Global tanker markets generally experienced a decline in freight rates during late May, affecting VLCC, Suezmax, and Aframax segments. This broad market weakness was attributed to a structural oversupply of vessels and an increased number of ballast ships. While some routes, such as Cross-Med Aframaxes and MEG-Japan LR2s, maintained stable rates, the MR product tanker sector exhibited a notable divergence.
Specifically, freight rates for MR product tankers on the UKC-USAC (UK Continent to US Atlantic Coast) route saw a weakening trend. Conversely, the USG-UKC (US Gulf to UK Continent) benchmark rates surged significantly. This split indicates distinct supply and demand dynamics within different Atlantic MR tanker trade lanes, likely influenced by regional refinery output, product inventories, and vessel positioning.
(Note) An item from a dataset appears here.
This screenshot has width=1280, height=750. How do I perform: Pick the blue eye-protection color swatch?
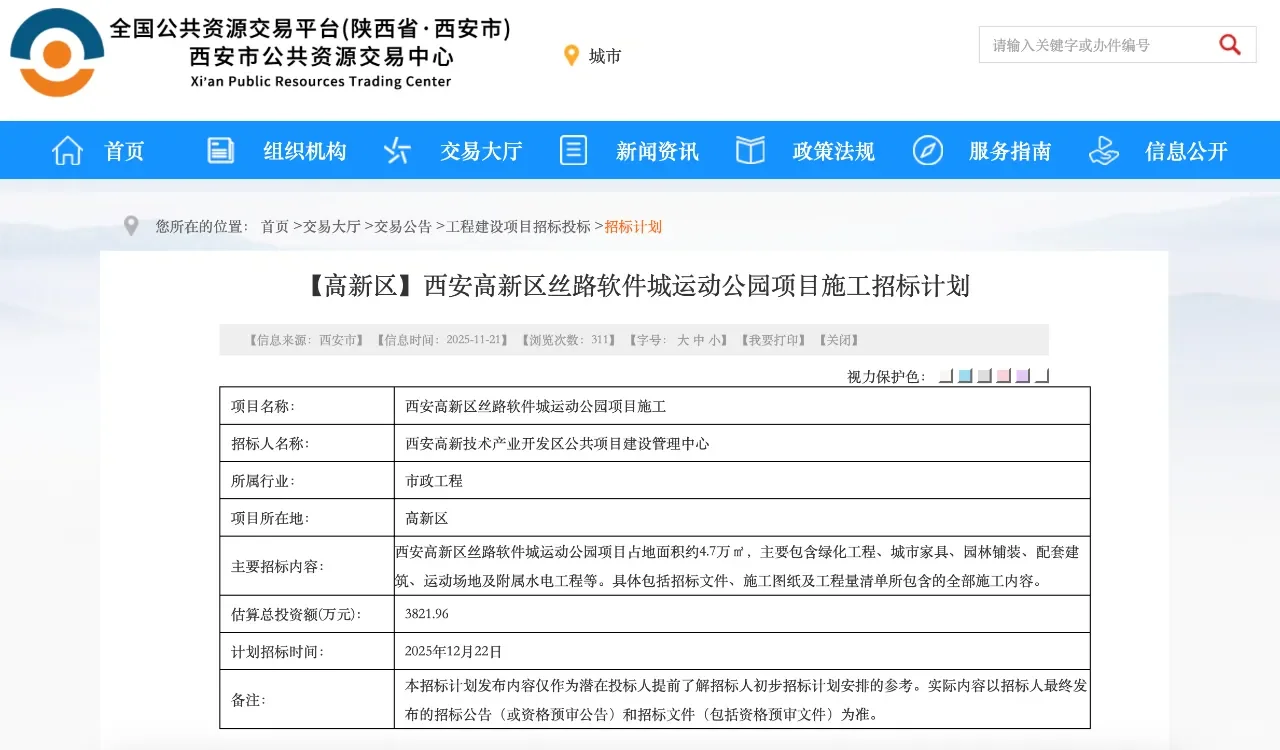(963, 375)

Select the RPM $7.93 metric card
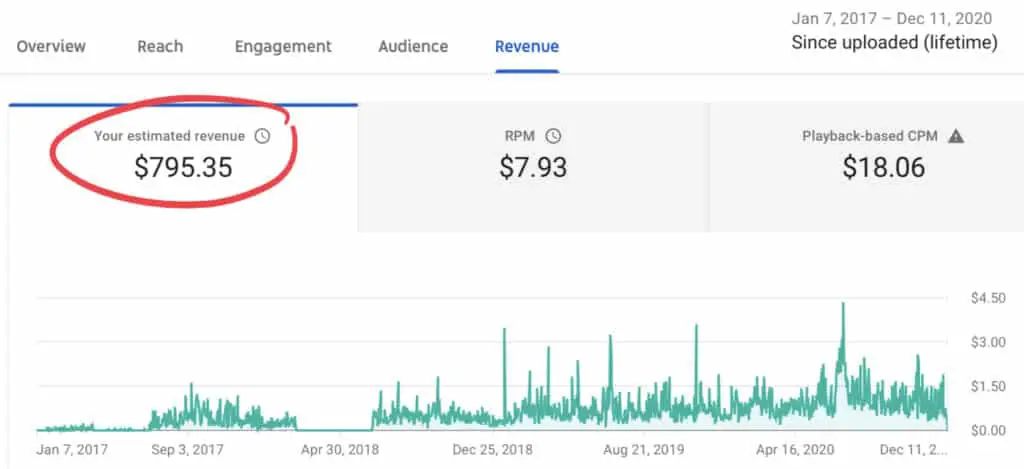pos(533,167)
For freight forwarders and operations managers, this divergence means that while the overall tanker market might appear soft, specific product tanker routes can still experience considerable rate volatility and upward pressure. Forwarders handling refined petroleum products on USG-UKC routes should anticipate higher shipping costs and potentially tighter capacity. Conversely, those on UKC-USAC routes might find more favorable conditions. Monitoring these specific trade lanes and their underlying drivers is crucial for accurate rate forecasting and capacity planning.